Document passage |

Colin McGinn,
Shakespeare’s Philosophy (New York, Harper Perennial, 2009).
230pp.
By Suzanne Kane
Although he died nearly 400 years ago, William Shakespeare’s
legacy continues to resonate today. His works, which include 37
plays, five poems and 154 sonnets, strike a chord with modern
audiences not only because they are immensely entertaining,
thought-provoking and filled with vividly-drawn characters, but
also because of the Bard’s universal themes -- power, love,
loyalty, family, revenge, jealousy, and virtue. In
Shakespeare’s Philosophy, Colin McGinn, writes about the
philosophical themes embedded in Shakespeare’s works.
McGinn’s approach, and therefore his book, is not a literary
examination, but rather a philosophical analysis of six of
Shakespeare’s great plays: Midsummer Night’s Dream,
Hamlet, Othello, Macbeth, King Lear, and The Tempest.
Educated at Oxford University, McGinn has taught philosophy at
University College of London, Oxford and Rutgers University, and
is currently distinguished professor of philosophy at the
University of Miami. He has written 16 previous books, including
The Making of a Philosopher.
The book is divided into 12 chapters. The first one focuses on
general themes, such as evil, error and anxiety, man versus
nature, magic, power and knowledge, language and power, and
deception. Chapters 2-7 cover analyses of the above-mentioned
plays and each begins with a listing of the play’s
protagonists. This helps the reader gain familiarity with the
principal characters - and is a nice way to introduce the
thoughtful analysis that follows. Chapters 8-12 touch on
Shakespeare and gender, psychology, ethics, tragedy and genius,
respectively. There is also a comprehensive notes section, along
with bibliography and index.
In Shakespeare’s Philosophy, McGinn states that the general
themes of uncertainty and doubt pervade all of the Bard’s
works. Uncertainty is evident in three areas: knowledge and
skepticism, the nature of the self, and the character of
causality. Skepticism and doubt ran rampant during
Shakespeare’s time, with the crisis in Church authority (the
split between Catholicism and the Protestant Reformation). McGinn
says this skepticism is evident in Midsummer Night’s Dream,
Hamlet and Othello. Further, McGinn remarks that
Shakespeare’s tragedies "often revolve around the
tragedy of knowledge itself" (p. 8). There is no doubt that
Shakespeare was heavily influenced by the essays of French
aristocrat and author, Michel Montaigne, says McGinn, who also
indicates that some of Shakespeare’s ideas in his plays
relate to those of much later philosophers like David Hume, and
even such modern commentators as Harold Bloom.

Given exercise 1 | In the location rows, everything from the first row down to the line containing "tap(234, 334)", change "Looking at the screenshot" to "Based on the screenshot" and keep every other part the same. Leave the pictures out.
Given exercise 2 | Write the next part of the review of Shakespeare's Philosophy, following on from its final sentence.

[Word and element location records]
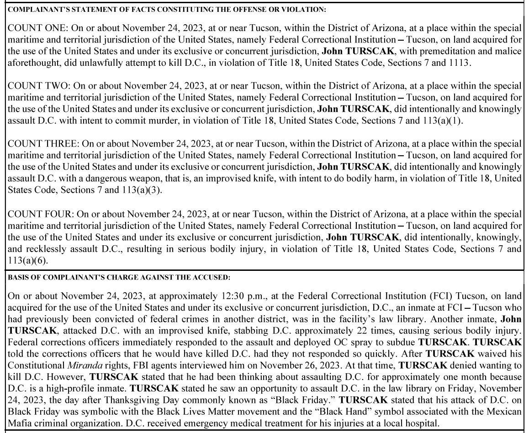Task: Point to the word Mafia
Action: [x=21, y=423]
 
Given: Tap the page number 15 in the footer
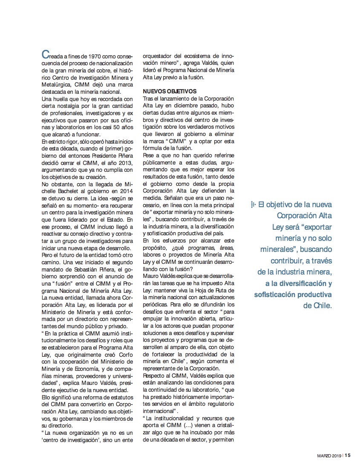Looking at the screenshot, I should (348, 455).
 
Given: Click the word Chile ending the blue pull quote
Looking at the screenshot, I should (321, 306).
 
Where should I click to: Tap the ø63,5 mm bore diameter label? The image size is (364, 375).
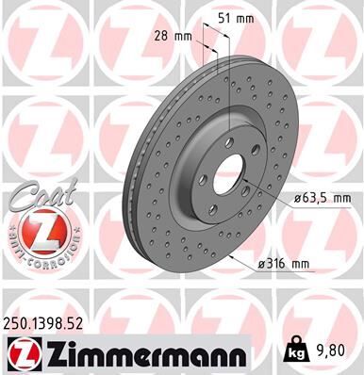[318, 199]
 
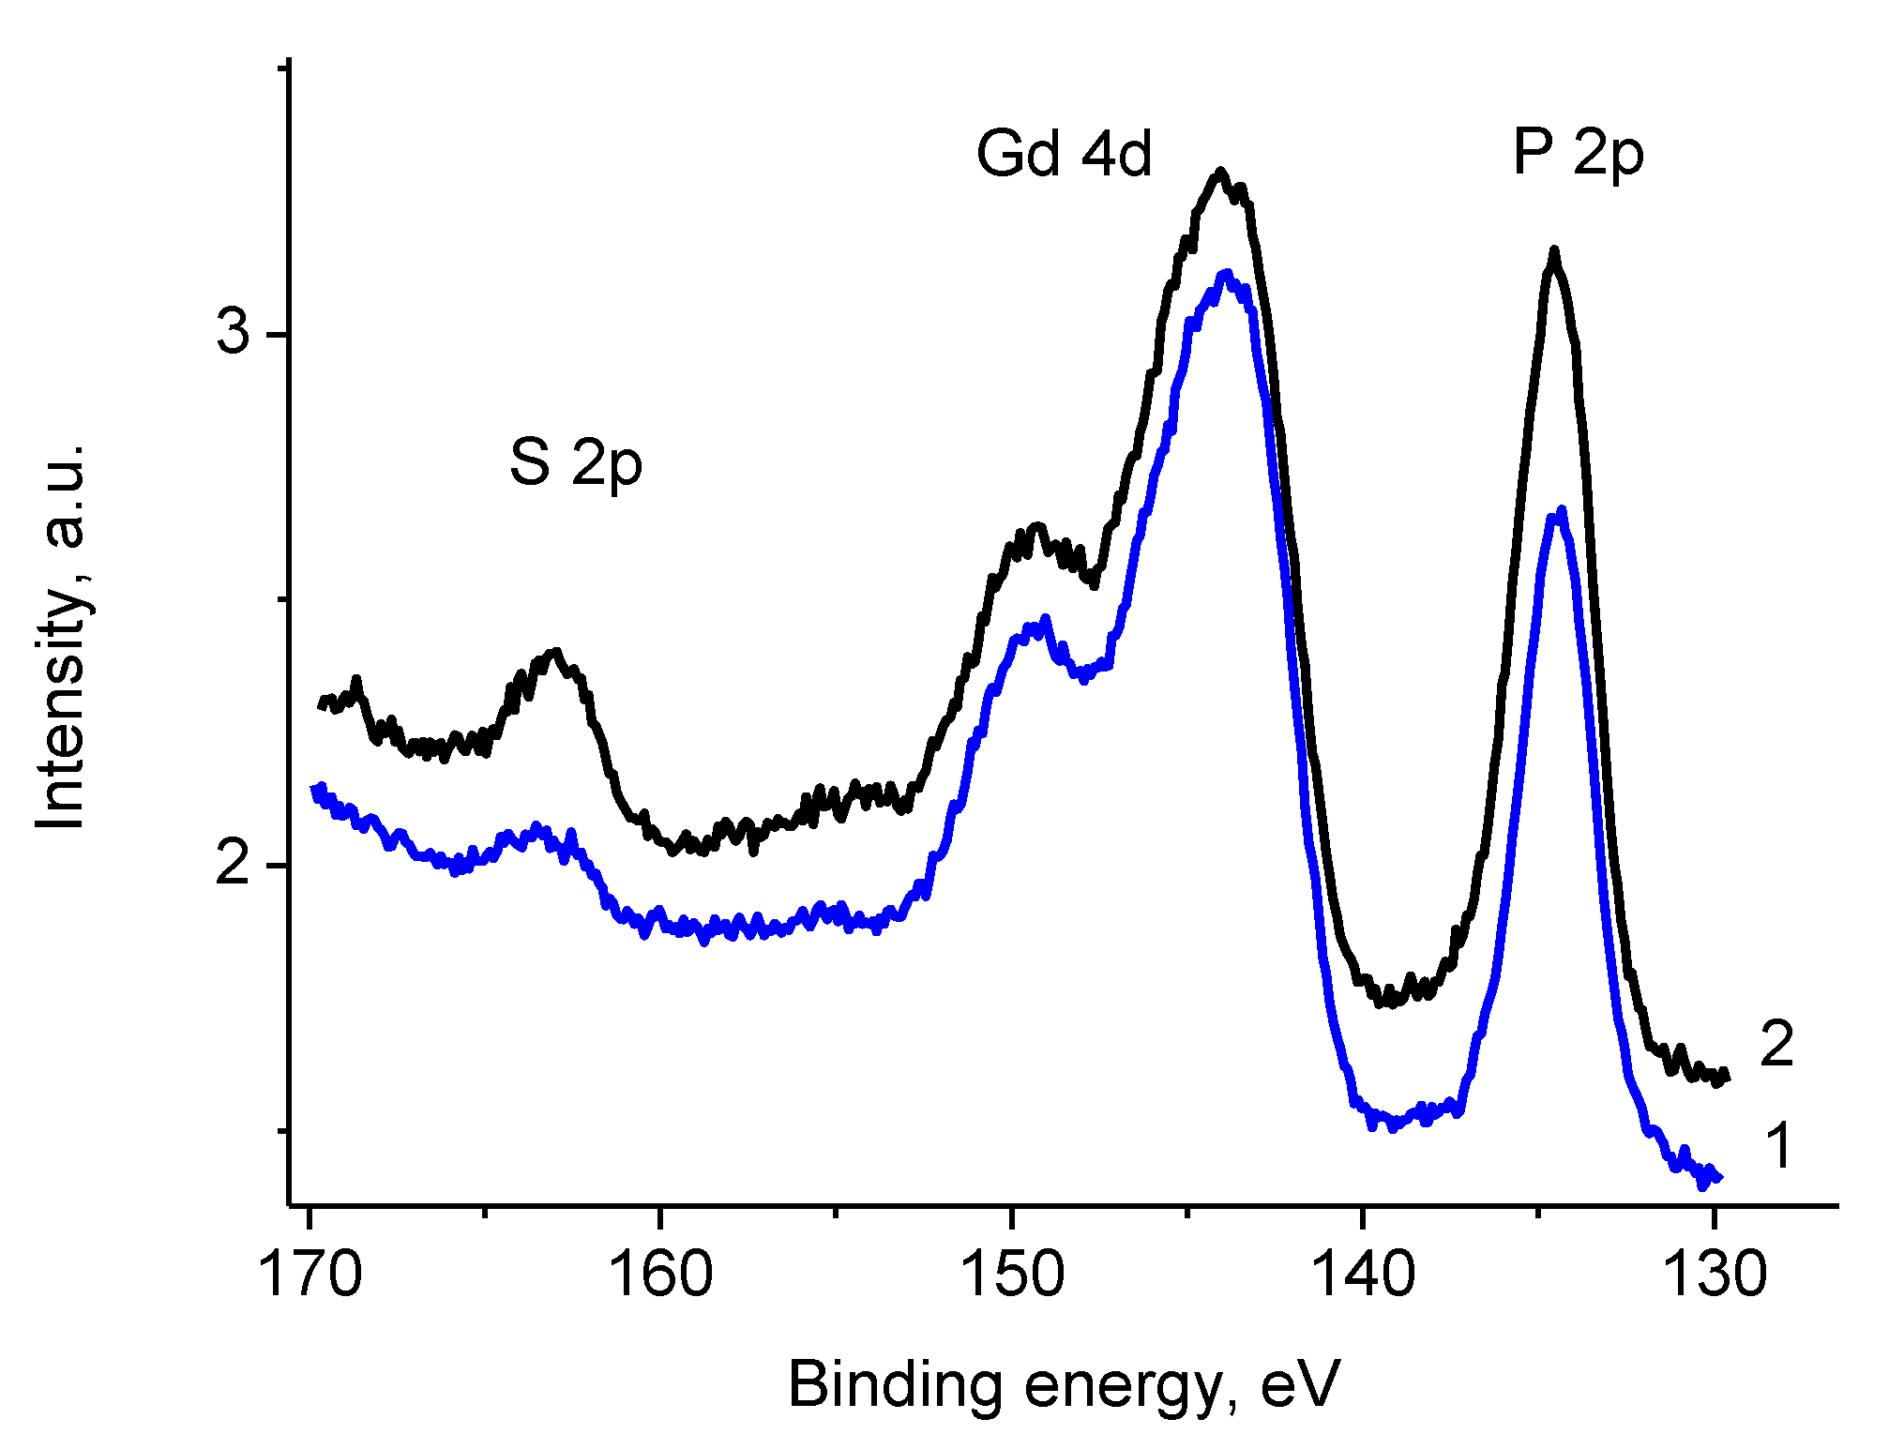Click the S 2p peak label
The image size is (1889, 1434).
tap(576, 463)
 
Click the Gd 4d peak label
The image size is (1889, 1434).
tap(1064, 154)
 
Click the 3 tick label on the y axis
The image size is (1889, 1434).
tap(234, 334)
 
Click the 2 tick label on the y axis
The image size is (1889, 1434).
tap(234, 864)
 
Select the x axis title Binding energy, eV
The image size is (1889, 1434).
tap(1064, 1384)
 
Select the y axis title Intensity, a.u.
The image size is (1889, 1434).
tap(62, 638)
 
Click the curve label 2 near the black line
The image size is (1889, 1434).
tap(1776, 1043)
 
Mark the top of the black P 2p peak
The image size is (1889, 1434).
tap(1554, 250)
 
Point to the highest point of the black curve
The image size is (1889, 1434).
tap(1220, 171)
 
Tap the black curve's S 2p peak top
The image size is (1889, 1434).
tap(556, 650)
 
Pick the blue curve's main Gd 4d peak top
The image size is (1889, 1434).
tap(1225, 273)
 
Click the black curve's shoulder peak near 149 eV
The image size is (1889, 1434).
tap(1036, 526)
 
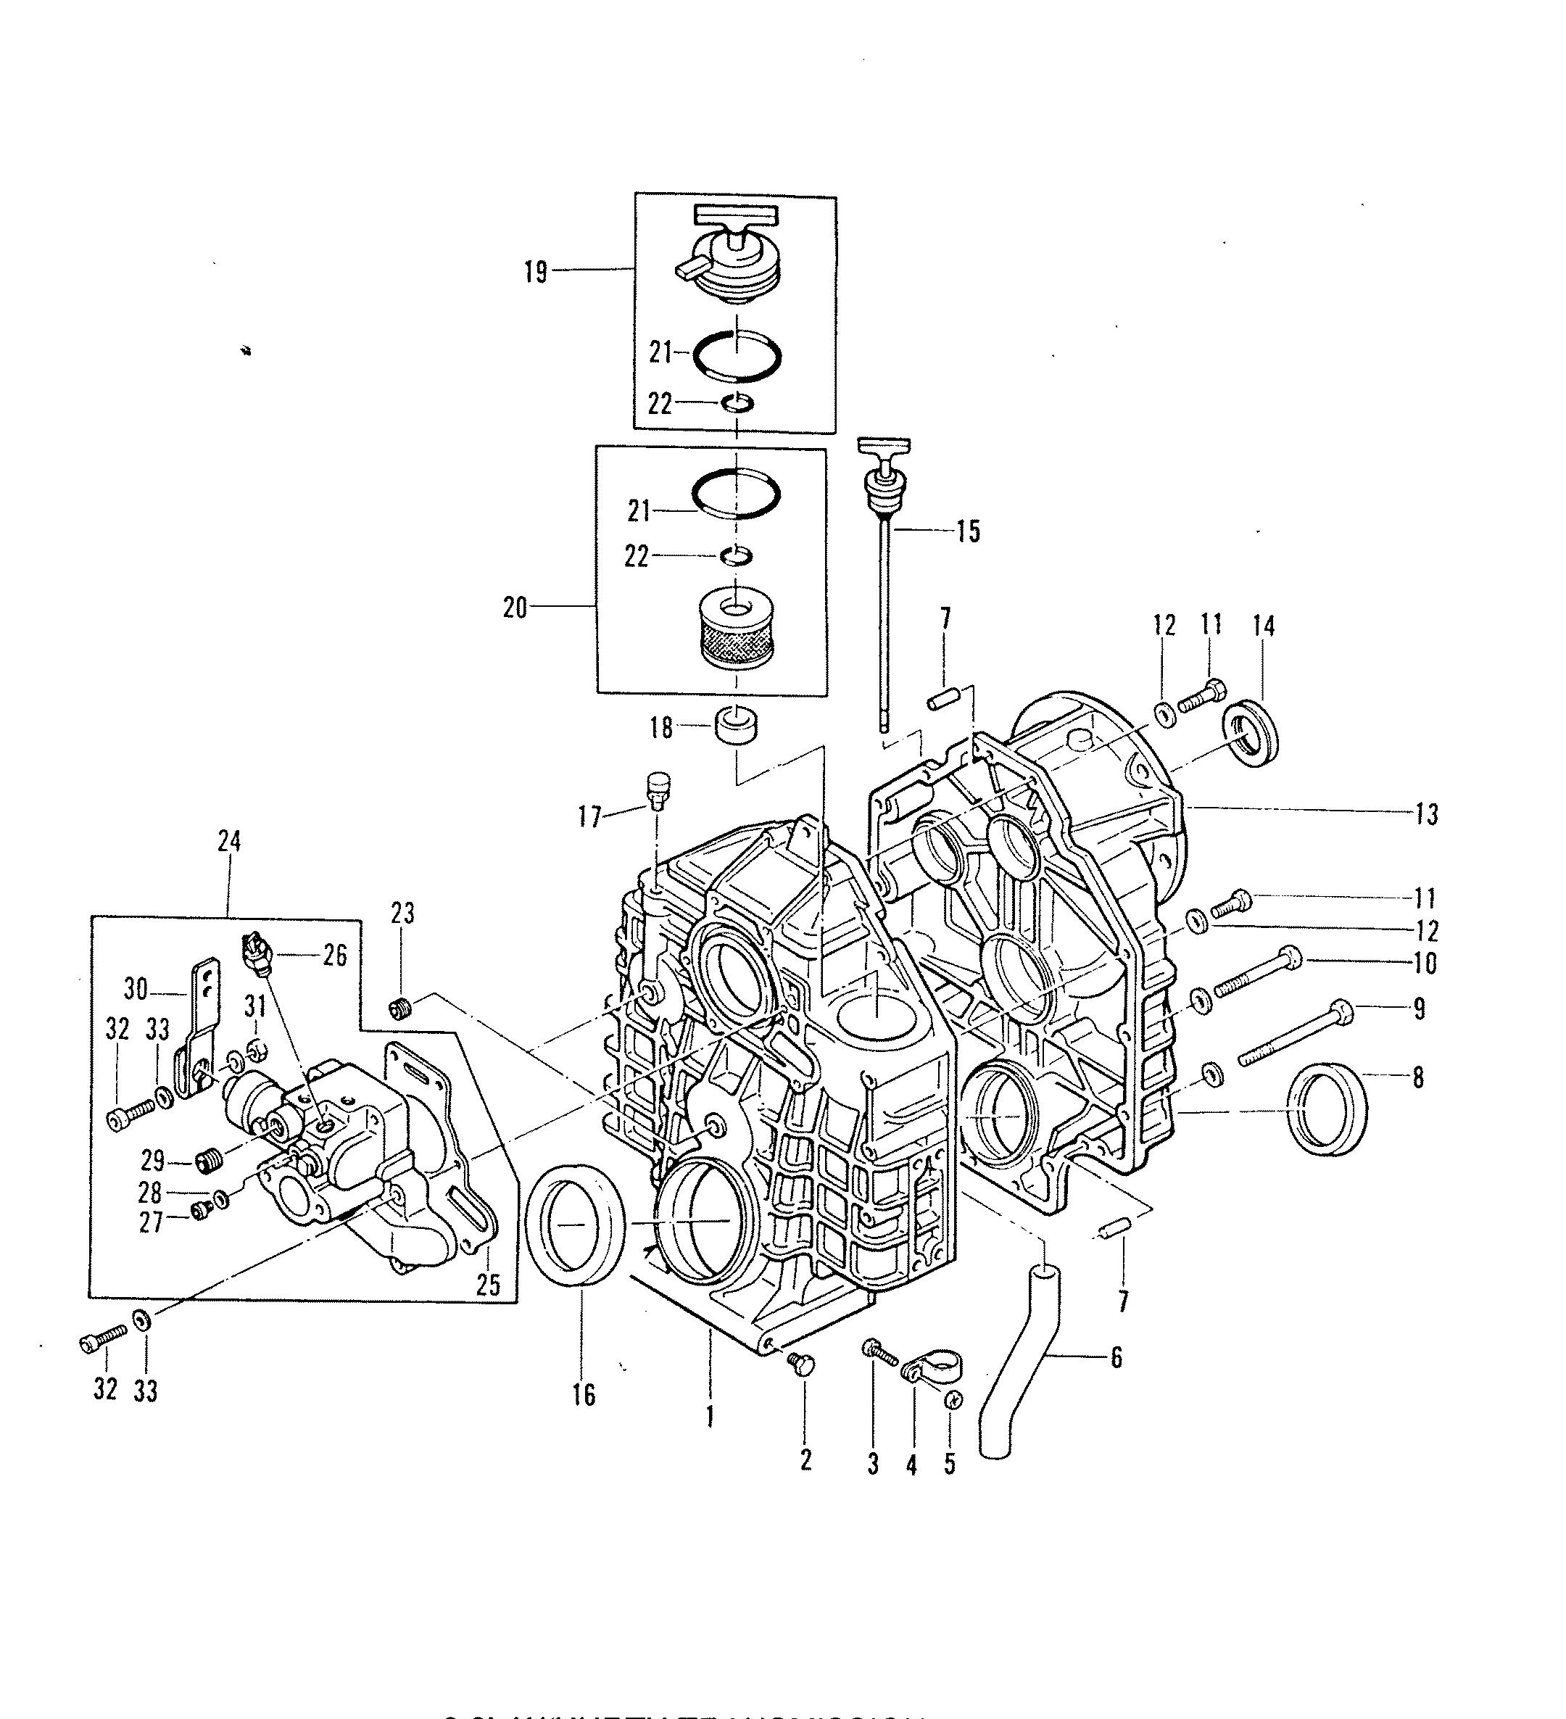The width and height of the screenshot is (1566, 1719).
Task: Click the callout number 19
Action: click(535, 274)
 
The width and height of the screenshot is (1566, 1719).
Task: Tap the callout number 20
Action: click(515, 609)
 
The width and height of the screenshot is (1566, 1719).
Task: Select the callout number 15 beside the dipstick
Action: click(968, 531)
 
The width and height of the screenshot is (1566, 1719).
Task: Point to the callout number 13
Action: click(1426, 814)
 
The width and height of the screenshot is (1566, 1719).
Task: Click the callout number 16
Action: click(584, 1396)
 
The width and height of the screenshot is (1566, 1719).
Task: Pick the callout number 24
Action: click(228, 842)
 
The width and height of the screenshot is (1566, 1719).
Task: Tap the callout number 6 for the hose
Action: click(1116, 1356)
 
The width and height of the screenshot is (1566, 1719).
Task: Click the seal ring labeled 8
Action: click(1327, 1109)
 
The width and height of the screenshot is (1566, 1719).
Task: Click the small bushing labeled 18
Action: click(737, 725)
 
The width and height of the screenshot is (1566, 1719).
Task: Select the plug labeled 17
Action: click(660, 790)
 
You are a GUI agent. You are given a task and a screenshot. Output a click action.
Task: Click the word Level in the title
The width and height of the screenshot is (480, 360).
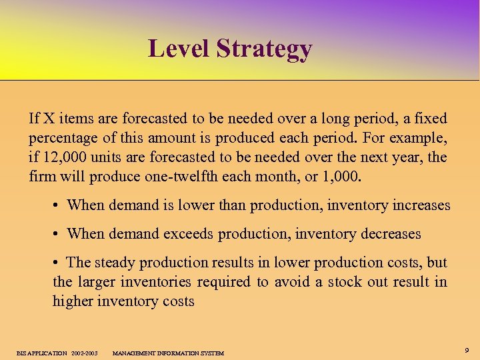click(x=174, y=49)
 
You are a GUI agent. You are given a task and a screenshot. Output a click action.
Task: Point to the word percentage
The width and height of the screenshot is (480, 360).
click(x=62, y=139)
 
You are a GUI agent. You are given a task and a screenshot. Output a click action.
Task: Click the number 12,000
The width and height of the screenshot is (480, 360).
click(x=63, y=157)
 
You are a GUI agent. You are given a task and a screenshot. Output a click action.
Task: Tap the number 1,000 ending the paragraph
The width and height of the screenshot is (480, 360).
click(x=341, y=177)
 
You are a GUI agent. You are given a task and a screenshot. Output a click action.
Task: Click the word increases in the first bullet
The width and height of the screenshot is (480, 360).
click(x=417, y=205)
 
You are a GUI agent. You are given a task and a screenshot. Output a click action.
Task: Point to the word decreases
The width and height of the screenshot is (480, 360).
click(x=388, y=234)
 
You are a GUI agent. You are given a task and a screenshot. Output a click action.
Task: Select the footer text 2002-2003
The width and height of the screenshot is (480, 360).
click(x=85, y=353)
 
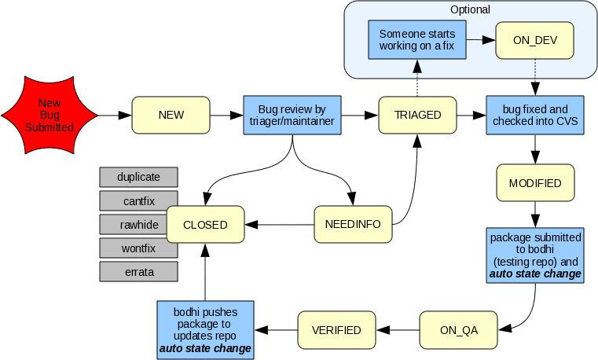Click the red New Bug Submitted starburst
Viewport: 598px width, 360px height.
click(49, 116)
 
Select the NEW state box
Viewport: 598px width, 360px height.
click(171, 116)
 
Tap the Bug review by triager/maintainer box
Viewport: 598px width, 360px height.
click(292, 116)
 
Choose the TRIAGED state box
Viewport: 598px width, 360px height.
click(416, 116)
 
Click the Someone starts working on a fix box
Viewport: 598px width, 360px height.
click(416, 40)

Answer 1 |
Task: Point to the word Mafia
Action: [x=21, y=423]
 
Given: Tap the page number 15 in the footer
Based on the screenshot, I should (348, 455).
 
Given: Click the word Chile ending the blue pull quote
Based on the screenshot, I should (321, 306).
 
Where should I click to: Tap the ø63,5 mm bore diameter label? The image size is (364, 375).
[318, 199]
 
Click the S 2p peak label
The image size is (1889, 1434).
tap(576, 463)
 
Click the Gd 4d peak label
The image size is (1889, 1434).
tap(1064, 154)
 
Click the 3 tick label on the y axis
The image size is (1889, 1434).
tap(234, 334)

Answer 2 |
The nature of the self is examined in great detail in Hamlet,
Macbeth and King Lear. These title characters are elusive
personalities who transform before our eyes. McGinn finds that
madness is another of Shakespeare’s concerns, being a
"kind of psychological metamorphosis" (p. 10). Sleep,
dreaming and death also intrigued Shakespeare, asserts McGinn,
relative to questions of self. Many of Shakespeare’s
principal characters suffer self-deception, as in King Lear,
Othello and Macbeth. As to causality (why do things happen?), in
Shakespeare’s works, according to McGinn, things are unruly,
paradoxical, unpredictable, blind and unintelligible. He states
that Shakespeare’s tragic vision "shocks us out of our
causal complacency" (p. 15).
Midsummer Night’s Dream carries the theme of dream skepticism
- how difficult it is to distinguish dreaming from wakefulness
and illusion from reality. Generally regarded as
Shakespeare’s first great play, Midsummer Night’s Dream
deals with interactions of fantasy. McGinn finds this play free
in structure and wholly original (not based on any prior story or
dream). In this play, "everything is subject to doubt,
nothing is certain" (p. 22). The theme of personal
transformation is also evident: characters mutate and transform
throughout the play, and doubts about personal identity abound.
Insanity, love and sex, acting and imagination also transform
characters in the play. To McGinn, the interaction between
perception and imagination is one of Midsummer’s central
themes.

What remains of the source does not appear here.